A small ray of light has shone through the draconian Hollywood-backed DMCA, or Digital Millenium Copyright Act.
The Library of Congress has the job of looking at rulemaking, or how the Act is interpreted, and it has identified four areas where copyright circumvention has legitimate, non-infringing applications. The DMCA criminalises circumvention of protected copyright digital material. But thanks in part to campaigner Seth Finkelstein, the oversight body has decided that for the next three years, bypassing access control in these areas won't result in a breach of the DMCA.
And these are: censorware blacklists; computer software protected by dongles which are obsolete or that don't work; computer software copy-protected by a media that is obsolete (including old games); and e-books that stop deaf or partially sighted readers from turning on the read aloud or large print options.
Not all of these are new categories, the LoC says, but they are needed for archivists and the disabled.
Campaigners needed to demonstrate "that the prohibition has a substantial adverse effect on noninfringing uses of a particular class of works".
That meant arguments justifying broad changes in the law were beyond the scope of the Librarian.
Nevertheless, the Electronic Frontier Foundation had argued that the Library of Congress permit circumvention of DVD regional coding, copy-protected music CDs and the DVD copy protection system, CSS. This was never going to happen, and the EFF issued one of its more moot press releases yesterday bemoaning the fact.
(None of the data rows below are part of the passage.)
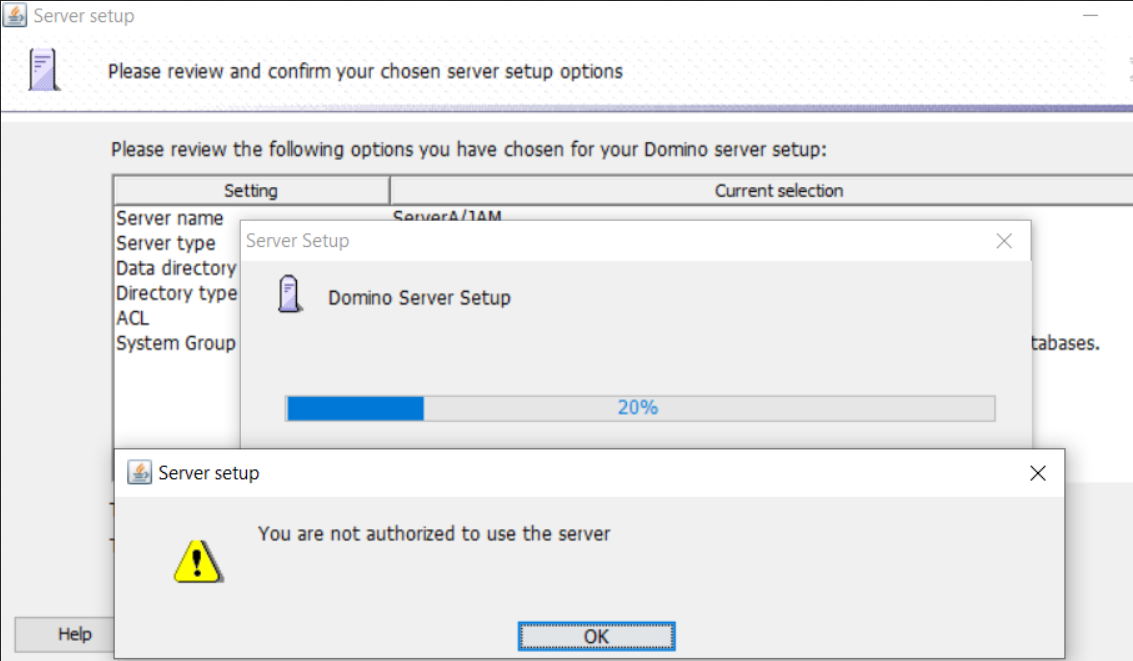Click the "You are not authorized" message text
Viewport: 1133px width, 661px height.
coord(434,533)
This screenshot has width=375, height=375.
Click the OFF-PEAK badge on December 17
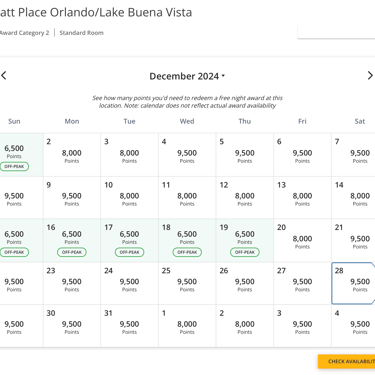129,252
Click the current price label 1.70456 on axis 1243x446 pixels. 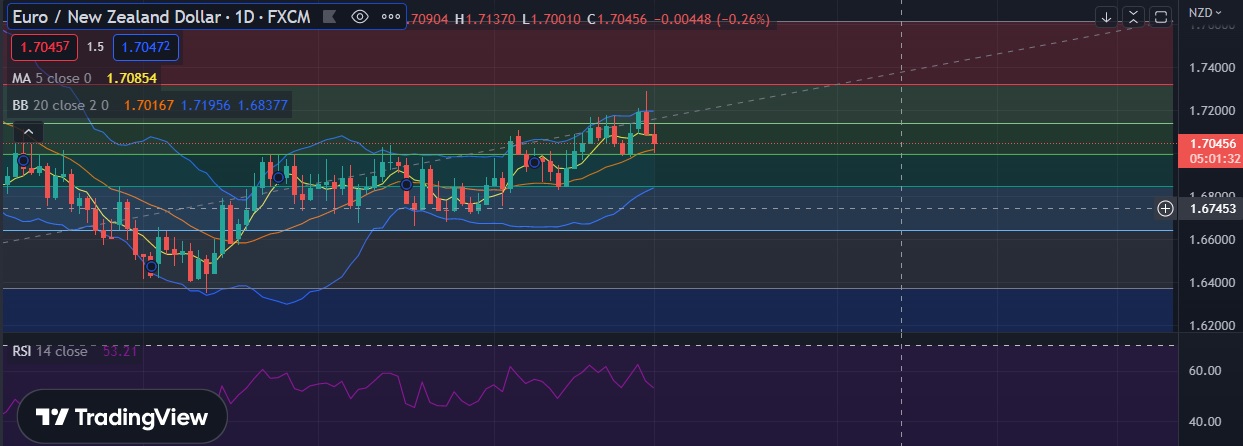point(1210,143)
However, both the original DMCA and the state-centric "super DMCAs" have sailed onto the statute books without adequate lobbying in DC, without the public being aware of the implications and, in the case of the super DMCAs, without the EFF even noticing.
The EFF renewed its call for "legislative reform" of the DMCA yesterday. But San Francisco, where the EFF is based, is a long way from the dogfights of Washington DC; the EFF lacks the funds or the philosophical inclination to fight a populist campaign that would remind Senators of their obligations; and key outreach staff are permanently absent on blogging duty.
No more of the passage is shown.